A single column is returned as a `Series`, which is why the output for this cell is formatted differently than the other cells in this lesson. The main difference between a `Series` and a `DataFrame` is that a `DataFrame` can have multiple columns. The two classes share many but not all attributes and methods.

Note also that this is a copy of data from the original dataframe. Changing values in the series will have no effect on the original dataframe. **Most operations on a DataFrame or Series return a copy of the original object.**

## Getting unique values

We can get the list of unique values within a column using the `unique()` method:

In [None]:
surveys["species_id"].unique()

## Getting multiple columns

It is also possible to retrieve more than one column at a time. To do some, we'll use the built-in `list` data type. 

Python uses `list` to store sequences, that is, ordered lists of objects. Any type of Python object can be stored in a list: strings, integers, floats, even other lists or collections. Once created, a list can be modified by appending, inserting, or deleting items. We will not be going into detail about these operations here, but as always you can learn more about how to use a list using `help()` or [the Python docs](https://docs.python.org/3/library/stdtypes.html#list).

You can create a list using square brackets. Let's create a list of the three columns in our dataframe that together give the date of an observation:

In [None]:
cols = ["year", "month", "day"]

When we pass this list to the survey dataframe using square brackets, as we did above, we get a copy of the dataframe containing just those columns. Note that, because we asked for more than one column, pandas returns a dataframe:

In [None]:
surveys[cols]

Suppose we want to get the unique values for multiple columns. The `unique()` method only works on a `Series`, that is, a single column. Instead, we can use the `drop_duplicates()` method on a copy of the dataframe with the columns we're interested in. Like any well-named method, `drop_duplicates()` does exactly what the name implies: It returns a copy of the dataframe with all duplicate rows removed.

In [None]:
surveys[["plot_id", "species_id"]].drop_duplicates()

## Getting one or more rows

Pandas provides a variety of ways to view rows within a dataframe. We can get the rows at the beginning of the dataframe using `head()`:

In [None]:
surveys.head()

By default, this methods returns the first five rows. We can provide a number inside the parentheses if we want to view a different number of rows:

In [None]:
surveys.head(10)

The `tail()` method is similar, except it returns rows from the end of the table:

In [None]:
surveys.tail()

Or we can use `sample()` to return a random row from anywhere in the dataframe:

In [None]:
surveys.sample()

If you're following along, you may notice that the output of this method on your screen differs from what's shown here. That's exactly what we'd expect to see. Remember, `sample()` is returnning a random row--it would be far less likely for the outputs to be the same!

## Slicing the dataframe

The `head()`, `tail()`, and `sample()` methods are useful for getting a feel for how our data is structured, but we may also want to look at specific rows. One way to do so is to extract rows based on where they appear in the dataframe. We can use square brackets to extract these *slices*. A slice is a subset of the dataframe starting at one row and ending at another. To get a slice, we pass the starting and ending indexes to the square brackets as `start:end`:

In [None]:
surveys[2:5]

There are three things to be aware of when slicing a dataframe:

- Row indexes are *zero-based*. The first row has an index of 0, not 1.
- When slicing, the slice includes start but not the end index. In this case, that means the slice includes rows 2, 3, and 4 but not 5.
- The row label can be different from the row index. They happen to be the same here, but don't count on that being true.
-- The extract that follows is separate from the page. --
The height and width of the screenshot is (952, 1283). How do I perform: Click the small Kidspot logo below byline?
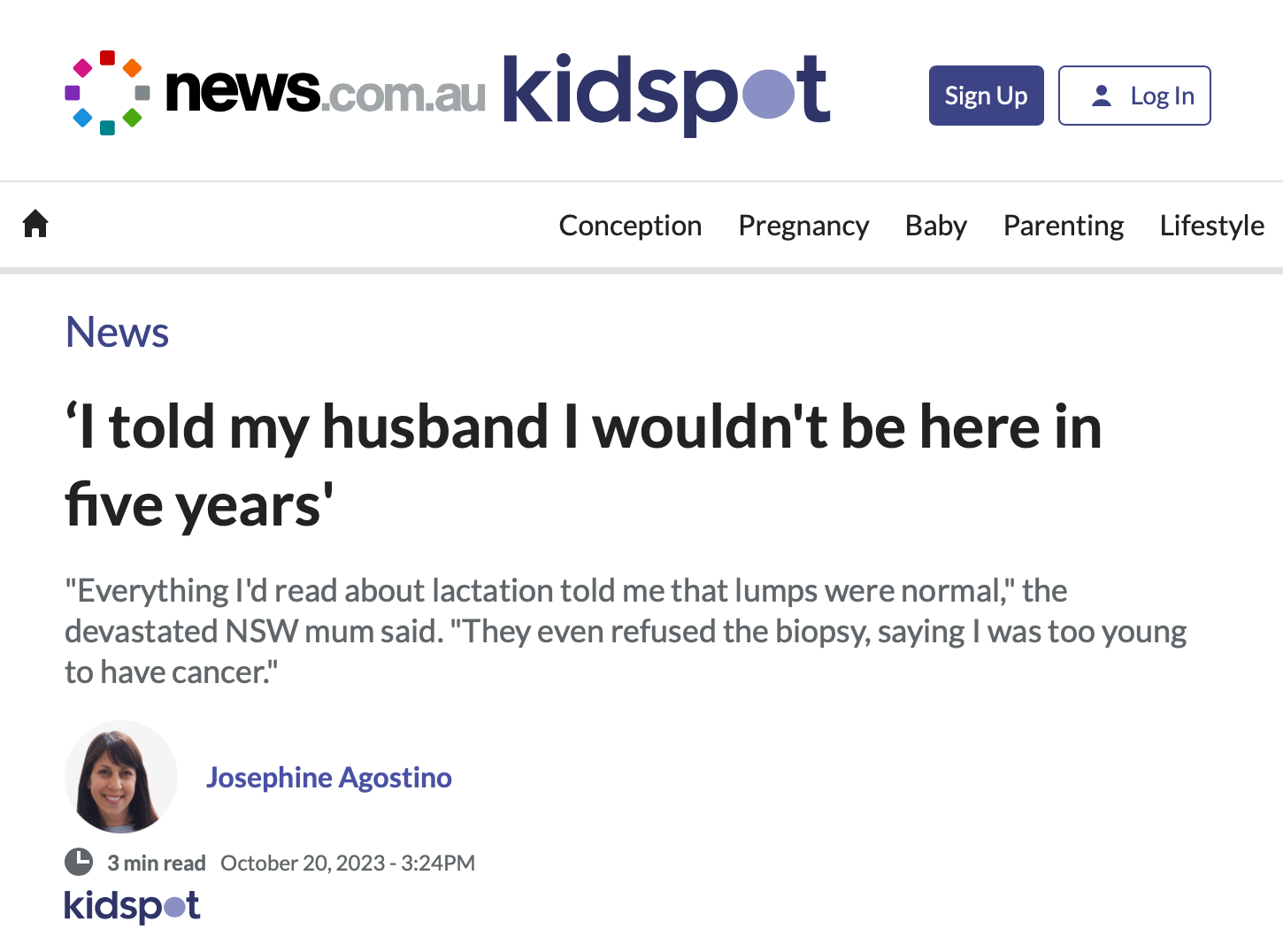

Core Python types like `list` and `tuple` use the same conventions, as do most Python pacakges that work with sequences.

## Filtering data

It is often more useful to subset a dataframe based on the data itself. Pandas provides a variety of ways to filter a dataframe in this way. For example, suppose we want to look at a specific species in the surveys dataframe. We can view the rows matching a given species using the same square brackets we used above to select specific columns and rows. Here, however, instead of using a value or list of values, we will use a *conditional expression*.

A conditional expression is a statement that evaluates as either True or False. They often make use of inequality operators, for example:

- `==` for equals
- `!=` for does not equal
- `>` for greater than
- `>=` for greater than or equal to
- `<` for less than
- `<=` for less than or equal to

Examples of conditional statements include:

+ `"a" == "b"` evaluates False
+ `"a" != b"` evaluates True
+ `3 > 4` evaluates False

Note that, when comparing strings, evaluations are case sensitive:

+ `"a" == "A"` evaluates False

### = for assignment, == for equality

Remember that, in Python, a single equal sign is used to assign values to variables. We've already used the assignment operator in this lesson, for example, when we created a new column in the dataframe.

To limit the dataframe to rows matching the species "DM", we will again use square brackets. This time, instead of passing a string or a number, we will include the conditional `surveys["species_id"] == "DM"` inside the square brackets:

In [None]:
surveys[surveys["species_id"] == "DM"]

Other comparisons can be used in the same way. To limit our results to observations made in or after 2000, use:

In [None]:
surveys[surveys["year"] >= 2000]

As when we selected columns above, each filtering operation returns a copy of the dataframe.

## Using complex filters

When analyzing data, we will often need to filter on multiple columns at one time. In pandas, we can combine conditionals using *bitwise operators*. These work like the terms AND and OR in many search interfaces:

+ `&`: True if conditions on both sides of the operator are True (and)
+ `|`: True if a condition on either side is True (or)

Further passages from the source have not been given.